Criciúma investiga 11 casos suspeitos de dengue em 2026

Entrevista concedida à Rádio Cidade em Dia detalha envio de exames ao LACEN e reforça alerta para prevenção nos bairros com focos do mosquito

José Demathé

Publicado em: 20 de fevereiro de 2026

5 min.

Criciúma investiga 11 casos suspeitos de dengue em 2026 Foto: Divulgação

Criciúma investiga 11 casos suspeitos de dengue neste início de 2026. A informação foi confirmada pela gerente de Vigilância em Saúde do município, Katiane Figueiredo, em entrevista concedida nesta quinta-feira (19) à Rádio Cidade 89.1 FM, do Grupo SCTODODIA, ao jornalista Anderson de Jesus.

Segundo a Secretaria Municipal de Saúde, ao todo já foram registrados 31 casos suspeitos neste ano. Desses, 20 foram descartados após análise laboratorial e 11 seguem em investigação, com exames encaminhados ao Laboratório Central de Saúde Pública (LACEN), em Florianópolis.

Caso seja confirmada a doença, este poderá ser o primeiro registro positivo de dengue em Criciúma em 2026.

Como funciona a investigação dos casos

De acordo com Katiane Figueiredo, o paciente que apresenta sintomas compatíveis com dengue deve procurar qualquer unidade de saúde do município. Após avaliação médica, é feita a coleta de material para exame, que é enviado ao LACEN para análise.

Mesmo antes da confirmação, a notificação do caso já é realizada. Caso o resultado seja positivo, a Vigilância em Saúde aprofunda a investigação para identificar se a contaminação ocorreu dentro do município ou fora dele.

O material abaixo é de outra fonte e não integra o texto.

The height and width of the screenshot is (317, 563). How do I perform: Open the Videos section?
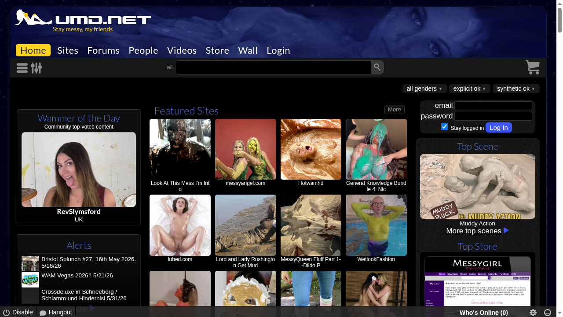(x=182, y=50)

“Se confirmado, a investigação é detalhada para saber se o caso foi contraído em Criciúma ou em outro local, especialmente se o paciente viajou nos últimos 14 dias”, explicou a gerente.

Bairros com focos do mosquito

Atualmente, Criciúma registra oito focos do mosquito Aedes aegypti, transmissor da dengue. Os focos estão localizados nos seguintes bairros:

  • Santa Catarina
  • São Luiz
  • Imigrantes
  • Brasília
  • Centro
  • Nossa Senhora da Salete
  • Jardim Maristela

Apesar da presença dos focos, o município ainda não é considerado infestado, diferentemente de 185 cidades catarinenses que já estão nessa condição.

Histórico recente da dengue na cidade

Em 2025, Criciúma confirmou 19 casos positivos de dengue, sendo dois autóctones — quando a contaminação ocorre dentro do próprio município. A confirmação desses casos indica que o vírus já circulou na cidade ou na região, o que mantém o alerta das autoridades de saúde.

A Vigilância reforça que o mosquito é apenas o vetor da doença. Para que haja transmissão, é necessário que ele pique uma pessoa infectada e, posteriormente, outra saudável.

Como a população pode ajudar na prevenção

A Secretaria de Saúde destaca que o combate à dengue depende da colaboração da comunidade. Entre as principais orientações estão:

  • Manter caixas d’água bem fechadas
  • Limpar calhas e ralos regularmente
  • Eliminar recipientes que acumulem água
  • Esfregar depósitos com água e sabão para remover ovos do mosquito
  • Utilizar hipoclorito na higienização, quando indicado

A recomendação é dedicar ao menos 10 minutos por semana para verificar possíveis criadouros dentro e fora de casa.

“Não basta apenas jogar a água fora. É preciso esfregar os recipientes para eliminar os ovos que ficam depositados”, reforçou Katiane.

A Vigilância em Saúde mantém armadilhas em diversos pontos da cidade para monitoramento do mosquito e conta com o trabalho contínuo dos agentes de endemias. Ainda assim, o órgão alerta que o momento exige atenção redobrada para evitar a proliferação do Aedes aegypti e o avanço da dengue em Criciúma.